January 29, 2012

Where have they gone?

Fair Warning: I've not had a good day.  This post may be taken as me getting up on my soap box.  I also may lose my thought-train in here somewhere... nothing new, really.  Read if you want, comment if you want... Just don't judge too quickly.  Or too harshly... I'm pretty tired.

I'm getting frustrated with this city; the grey, cold, hard face of it, weathered and cynical and completely... hard.  Rude and angry and mean.  It's all of the people, it's the weather, the seasons... On Facebook today, an old friend asked: in today's society, does being polite to a stranger make you look like a jerk to people around you?  I wanted to respond with: No, in this city it makes you look crazy.  And not the happy crazy.

I didn't.

Today, as I was walking to catch a bus, a random stranger passing me on the street said "...Sad, isn't it?"  I looked over to where he was pointing, and saw a cat laying dead near a tree.  It wasn't the stillness of the cat that I noticed first, it was the fact that the cat was, from my vantage, inside a plastic grocery bag. 

I lost it.  I lost control, and I cried until my body ached.  Adam and I (carefully and hygenically) moved the poor thing away from the tree because there were children near by, and because there are often dogs walking past, and because I couldn't just leave it there, exposed and alone.

Am I crazy?  Probably.  Am I too sensitive?  Certainly.  But it's life.  It's life and it deserves goodness, not to be tossed out or victimized or assaulted... Not like that.  Small amounts of love and kindness.  But lately, it seems like both of those things are in short supply.

Thing is, being polite, being nice, being courteous and kind... it's lost.  Being a good person has gotten so hard in this world, that people now find common manners strange and so outside of the ordinary... I don't know.  Acts of violence and depravity have become so common and usual that most just shrug them off.

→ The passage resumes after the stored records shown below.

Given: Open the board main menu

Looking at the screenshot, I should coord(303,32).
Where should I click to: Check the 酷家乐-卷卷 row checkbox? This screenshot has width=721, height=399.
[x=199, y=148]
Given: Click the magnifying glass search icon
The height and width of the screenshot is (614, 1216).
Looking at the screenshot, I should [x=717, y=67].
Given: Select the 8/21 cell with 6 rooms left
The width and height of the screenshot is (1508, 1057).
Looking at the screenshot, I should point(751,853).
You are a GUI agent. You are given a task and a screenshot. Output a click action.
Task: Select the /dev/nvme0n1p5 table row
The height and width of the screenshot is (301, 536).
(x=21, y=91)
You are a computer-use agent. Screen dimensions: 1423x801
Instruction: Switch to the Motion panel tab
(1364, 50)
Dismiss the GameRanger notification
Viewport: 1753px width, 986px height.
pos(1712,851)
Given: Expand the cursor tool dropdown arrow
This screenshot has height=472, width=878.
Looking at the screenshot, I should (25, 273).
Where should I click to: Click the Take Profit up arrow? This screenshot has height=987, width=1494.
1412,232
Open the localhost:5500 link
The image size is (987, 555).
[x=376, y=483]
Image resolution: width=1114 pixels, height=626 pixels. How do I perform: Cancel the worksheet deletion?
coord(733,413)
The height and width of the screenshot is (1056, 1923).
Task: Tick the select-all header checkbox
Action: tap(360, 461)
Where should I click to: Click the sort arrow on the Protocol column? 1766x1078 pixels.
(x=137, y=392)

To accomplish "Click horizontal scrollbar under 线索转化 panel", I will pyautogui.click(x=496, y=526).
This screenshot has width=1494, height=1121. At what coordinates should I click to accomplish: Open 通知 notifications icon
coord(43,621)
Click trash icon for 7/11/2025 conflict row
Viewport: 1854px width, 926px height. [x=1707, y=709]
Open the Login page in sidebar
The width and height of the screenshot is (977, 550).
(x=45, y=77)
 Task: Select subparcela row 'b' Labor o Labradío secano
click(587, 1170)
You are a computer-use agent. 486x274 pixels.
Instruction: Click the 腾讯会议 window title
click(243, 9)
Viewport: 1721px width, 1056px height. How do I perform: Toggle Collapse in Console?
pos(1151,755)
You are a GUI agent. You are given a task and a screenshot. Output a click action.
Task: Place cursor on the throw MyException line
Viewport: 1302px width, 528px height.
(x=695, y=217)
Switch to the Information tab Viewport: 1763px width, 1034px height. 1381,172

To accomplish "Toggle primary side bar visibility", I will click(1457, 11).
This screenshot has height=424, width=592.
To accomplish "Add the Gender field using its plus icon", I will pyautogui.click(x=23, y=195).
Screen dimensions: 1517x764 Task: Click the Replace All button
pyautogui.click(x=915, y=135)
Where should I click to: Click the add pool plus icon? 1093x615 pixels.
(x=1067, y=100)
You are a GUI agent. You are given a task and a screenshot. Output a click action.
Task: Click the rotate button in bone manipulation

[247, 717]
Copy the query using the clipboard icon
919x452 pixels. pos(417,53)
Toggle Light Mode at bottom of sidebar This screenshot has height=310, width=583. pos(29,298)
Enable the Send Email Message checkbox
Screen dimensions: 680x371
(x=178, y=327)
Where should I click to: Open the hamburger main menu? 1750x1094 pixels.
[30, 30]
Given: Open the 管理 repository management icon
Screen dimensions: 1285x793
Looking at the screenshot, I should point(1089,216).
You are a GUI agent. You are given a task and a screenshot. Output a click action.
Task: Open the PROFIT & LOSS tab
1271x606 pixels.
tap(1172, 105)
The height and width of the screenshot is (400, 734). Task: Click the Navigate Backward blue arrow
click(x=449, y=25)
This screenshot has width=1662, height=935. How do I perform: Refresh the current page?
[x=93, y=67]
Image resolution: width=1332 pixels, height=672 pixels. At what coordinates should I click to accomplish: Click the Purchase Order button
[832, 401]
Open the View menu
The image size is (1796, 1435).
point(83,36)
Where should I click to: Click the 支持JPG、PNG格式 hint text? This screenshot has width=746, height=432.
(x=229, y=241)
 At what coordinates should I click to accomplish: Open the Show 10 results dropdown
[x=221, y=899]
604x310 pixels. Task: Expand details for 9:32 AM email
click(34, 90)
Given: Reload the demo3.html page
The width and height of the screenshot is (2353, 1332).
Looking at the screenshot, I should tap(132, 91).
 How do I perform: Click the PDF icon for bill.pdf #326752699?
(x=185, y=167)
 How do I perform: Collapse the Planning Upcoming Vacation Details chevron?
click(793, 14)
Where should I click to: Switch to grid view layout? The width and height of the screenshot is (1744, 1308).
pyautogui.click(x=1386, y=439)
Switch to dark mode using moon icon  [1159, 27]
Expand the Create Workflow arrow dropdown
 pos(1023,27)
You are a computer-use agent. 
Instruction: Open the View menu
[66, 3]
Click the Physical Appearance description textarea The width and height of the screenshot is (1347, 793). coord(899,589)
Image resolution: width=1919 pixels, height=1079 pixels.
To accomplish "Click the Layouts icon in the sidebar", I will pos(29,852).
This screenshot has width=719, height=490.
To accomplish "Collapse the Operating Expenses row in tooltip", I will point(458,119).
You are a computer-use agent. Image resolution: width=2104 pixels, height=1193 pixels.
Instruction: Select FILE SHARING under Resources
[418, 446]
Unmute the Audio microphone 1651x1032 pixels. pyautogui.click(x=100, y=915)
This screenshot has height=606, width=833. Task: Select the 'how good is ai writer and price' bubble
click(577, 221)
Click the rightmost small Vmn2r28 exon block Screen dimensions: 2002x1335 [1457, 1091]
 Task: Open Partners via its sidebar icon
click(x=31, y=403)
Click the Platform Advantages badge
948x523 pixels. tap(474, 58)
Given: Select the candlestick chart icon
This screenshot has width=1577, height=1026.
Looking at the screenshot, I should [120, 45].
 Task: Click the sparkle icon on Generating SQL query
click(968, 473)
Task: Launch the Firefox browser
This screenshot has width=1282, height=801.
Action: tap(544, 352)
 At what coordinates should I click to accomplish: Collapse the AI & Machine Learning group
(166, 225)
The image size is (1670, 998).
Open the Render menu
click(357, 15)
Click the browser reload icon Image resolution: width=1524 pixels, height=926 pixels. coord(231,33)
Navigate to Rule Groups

I thought someone had put that cat in a bag and done... something to it.  Something horrible.  Something unconscionable.  I'm not sure that is what actually happened, but I'm pretty sure that a lot of people would call me "silly" or "ridiculous" for doing anything more than carrying on.  I don't think it's silly.  I think taking the time to move the body of that little stranger out of harms way was very brave, especially in an era where the same respect isn't always afforded for the bodies of man.  And if you think otherwise, there's the proverbial door.

I'm not religious.  Not even a little; in fact, I think organized religion and the corporation of the church usually cause a lot more problems than they solve.  I'm reasonably certain that the recovered bodies of animals, wild or domestic, are cremated for a variety of reasons.  I find that comforting.  Peaceful.  It's not so much "ashes to ashes", but I see it as a release of spirit.  Setting something free into the atmosphere. 

I've been trying, really trying to put good out there.  Vibes, thoughts, positive energy into the universe.  It doesn't seem to be returned.  I'm frustrated with this city, because I'm becoming more and more certain that the good people, the ones who... well, the ones who are genuinly good, without incentive, are simply fading away.  I think this is happening because, like me, they're getting frustrated and jaded.  Or maybe we're all just a little too tired.

Adam and I have been watching The West Wing.  It's a good show, it's smart, it's gripping, and it has some really strong values that I think get missed.  This particular episode we're watching tonight, "20 Hours in America Part II", has a speech that I always remember.  Tori Amos is singing "I Don't Like Mondays" in the background as President Bartlett (Martin Sheen) says this:

"...More than any time in recent history, America's destiny is not of our own choosing. We did not seek nor did we provoke an assault on our freedoms and our way of life. We did not expect nor did we invite a confrontation with evil. Yet the true measure of a people's strength is how they rise to master that moment when it does arrive. Forty-four people were killed a couple hours ago at Kennison State University; three swimmers from the men's team were killed and two others are in critical condition; when after having heard the explosion from their practice facility they ran into the fire to help get people out... ran into the fire. The streets of heaven are too crowded with angels tonight. They're our students and our teachers and our parents and our friends. The streets of heaven are too crowded with angels, but every time we think we have measured our capacity to meet a challenge, we look up and we're reminded that that capacity may well be limitless..."

If kindness is the challenge, if being a good person is the challenge, if acting in compassion when all others would call you "simple" is the challenge... If evil isn't as horrible and enormous and grotesque as we imagine it and it really IS the willingness of the good to do nothing, then I truly hope that this is only a plateau, and that the capacity for good is truly limitless.